-- start --

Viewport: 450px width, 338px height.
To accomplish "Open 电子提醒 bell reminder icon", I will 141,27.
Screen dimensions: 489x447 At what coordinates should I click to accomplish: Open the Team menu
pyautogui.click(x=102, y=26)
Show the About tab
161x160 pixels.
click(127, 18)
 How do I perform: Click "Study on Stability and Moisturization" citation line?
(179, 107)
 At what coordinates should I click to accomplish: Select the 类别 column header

-- end --
-- start --

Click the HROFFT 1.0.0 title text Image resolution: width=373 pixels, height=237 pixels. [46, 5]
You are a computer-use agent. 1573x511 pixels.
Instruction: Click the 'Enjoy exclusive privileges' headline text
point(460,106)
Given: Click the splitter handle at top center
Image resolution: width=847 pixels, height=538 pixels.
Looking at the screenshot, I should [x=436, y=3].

-- end --

◆ Objective: Express the material starting with the line containing "Click the HROFFT" and going on through the line containing "Looking at the" as a two-column CSV with the headers instruction and answer. Put each instruction and its answer on one row, quote every field, and replace line breaks with spaces.

◆ Final answer:
instruction,answer
"Click the HROFFT 1.0.0 title text Image resolution: width=373 pixels, height=237 pixels.","[46, 5]"
"You are a computer-use agent. 1573x511 pixels. Instruction: Click the 'Enjoy exclusive privileges' headline text","point(460,106)"
"Given: Click the splitter handle at top center Image resolution: width=847 pixels, height=538 pixels.","Looking at the screenshot, I should [x=436, y=3]."